Lethbridge Number Theory and Combinatorics Seminar: Roberto Budzinski
Topic
A mathematical framework to link structure, dynamics, and computation in oscillator networks
Speakers
Details
Understanding how network structure gives rise to spatiotemporal dynamics and computation is a central challenge in computational neuroscience and artificial intelligence. Despite increasingly detailed connectomic data in neuroscience and large-scale datasets in machine learning, establishing principled links between connectivity, dynamics, and function in nonlinear neural systems remains difficult. In this talk, I will present a mathematical framework that directly relates network architecture to emergent dynamical patterns and computational capabilities in analytically tractable models. Our approach focuses on networks of coupled oscillators, which are widely used to model interacting neural populations and have recently gained interest as computational substrates in artificial neural networks. With this approach, we can show how key structural features of these networks — including connectivity patterns and transmission delays — determine the emergence and stability of spatiotemporal activity, enabling analytical predictions of collective phenomena such as traveling waves.

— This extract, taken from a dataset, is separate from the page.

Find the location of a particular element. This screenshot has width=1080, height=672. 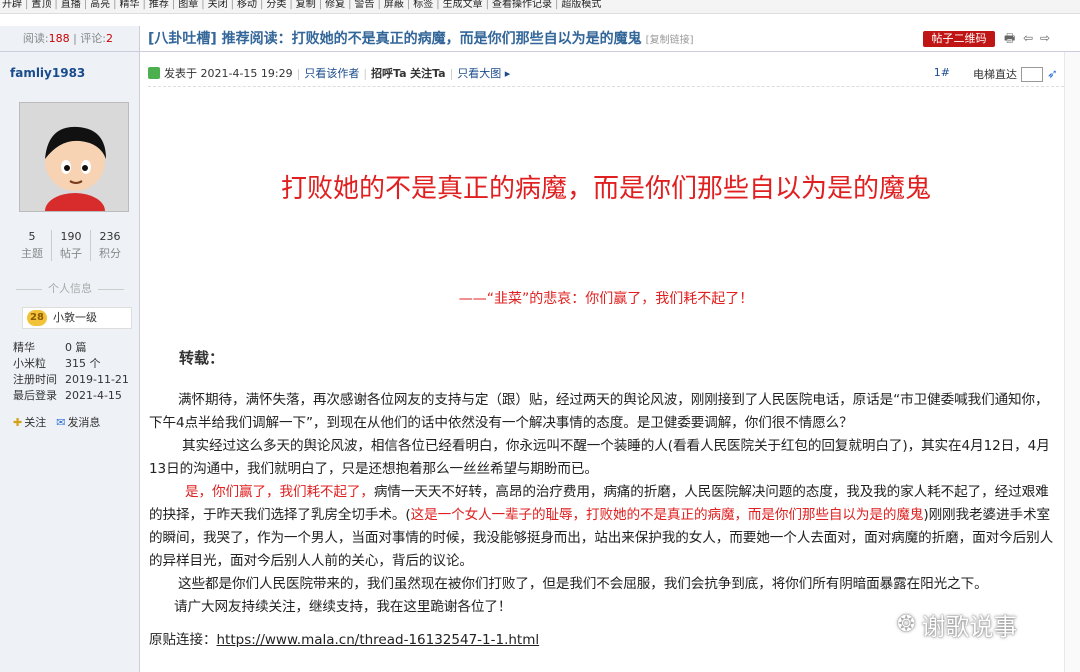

When applied to empirically derived brain networks, the framework provides a rigorous connection between large-scale anatomy, distance-dependent delays, and wave dynamics observed at mesoscopic and whole-brain scales. Building on these results, we introduce a new class of neural networks that leverage structured spatiotemporal dynamics for computation while remaining exactly solvable. Together, these results outline a general strategy for linking network structure, emergent dynamics, and computation, with implications for understanding neural activity and for developing interpretable dynamical models for neural computation.